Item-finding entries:
○ ○ ○ ○

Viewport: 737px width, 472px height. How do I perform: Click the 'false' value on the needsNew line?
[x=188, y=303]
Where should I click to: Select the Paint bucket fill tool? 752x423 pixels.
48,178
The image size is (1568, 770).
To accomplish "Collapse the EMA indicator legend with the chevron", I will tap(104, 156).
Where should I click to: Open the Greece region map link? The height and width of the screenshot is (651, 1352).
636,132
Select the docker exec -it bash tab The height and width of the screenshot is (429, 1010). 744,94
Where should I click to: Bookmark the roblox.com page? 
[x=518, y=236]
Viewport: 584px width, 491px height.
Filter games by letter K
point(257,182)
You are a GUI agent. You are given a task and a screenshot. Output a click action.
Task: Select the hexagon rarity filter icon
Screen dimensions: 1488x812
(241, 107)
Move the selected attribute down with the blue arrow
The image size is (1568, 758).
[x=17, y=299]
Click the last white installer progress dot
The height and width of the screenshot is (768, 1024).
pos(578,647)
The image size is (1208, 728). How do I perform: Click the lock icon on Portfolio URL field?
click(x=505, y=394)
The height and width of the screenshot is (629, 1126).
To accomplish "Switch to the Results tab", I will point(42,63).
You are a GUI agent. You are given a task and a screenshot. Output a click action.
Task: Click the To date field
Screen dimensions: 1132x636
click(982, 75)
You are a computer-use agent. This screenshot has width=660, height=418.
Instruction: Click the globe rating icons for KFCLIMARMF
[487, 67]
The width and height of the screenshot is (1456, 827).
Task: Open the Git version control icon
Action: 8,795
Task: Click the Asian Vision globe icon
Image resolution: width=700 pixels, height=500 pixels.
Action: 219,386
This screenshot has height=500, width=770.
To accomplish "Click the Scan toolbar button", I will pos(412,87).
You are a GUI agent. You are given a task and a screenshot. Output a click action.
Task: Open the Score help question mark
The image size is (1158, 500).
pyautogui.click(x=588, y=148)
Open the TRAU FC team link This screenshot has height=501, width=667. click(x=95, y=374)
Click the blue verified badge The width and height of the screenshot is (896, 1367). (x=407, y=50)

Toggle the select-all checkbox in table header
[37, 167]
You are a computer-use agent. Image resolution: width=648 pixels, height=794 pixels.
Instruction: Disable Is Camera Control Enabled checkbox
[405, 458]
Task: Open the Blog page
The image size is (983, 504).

○ ○ ○ ○

• _What this task involves_
Reproduce the entries above word for word, beginning at the start and stopping after the line that contains "click(982, 75)". Include that final line.

• _Result of the exercise_
Viewport: 737px width, 472px height. How do I perform: Click the 'false' value on the needsNew line?
[x=188, y=303]
Where should I click to: Select the Paint bucket fill tool? 752x423 pixels.
48,178
The image size is (1568, 770).
To accomplish "Collapse the EMA indicator legend with the chevron", I will tap(104, 156).
Where should I click to: Open the Greece region map link? The height and width of the screenshot is (651, 1352).
636,132
Select the docker exec -it bash tab The height and width of the screenshot is (429, 1010). 744,94
Where should I click to: Bookmark the roblox.com page? 
[x=518, y=236]
Viewport: 584px width, 491px height.
Filter games by letter K
point(257,182)
You are a GUI agent. You are given a task and a screenshot. Output a click action.
Task: Select the hexagon rarity filter icon
Screen dimensions: 1488x812
(241, 107)
Move the selected attribute down with the blue arrow
The image size is (1568, 758).
[x=17, y=299]
Click the last white installer progress dot
The height and width of the screenshot is (768, 1024).
pos(578,647)
The image size is (1208, 728). How do I perform: Click the lock icon on Portfolio URL field?
click(x=505, y=394)
The height and width of the screenshot is (629, 1126).
To accomplish "Switch to the Results tab", I will point(42,63).
You are a GUI agent. You are given a task and a screenshot. Output a click action.
Task: Click the To date field
Screen dimensions: 1132x636
click(982, 75)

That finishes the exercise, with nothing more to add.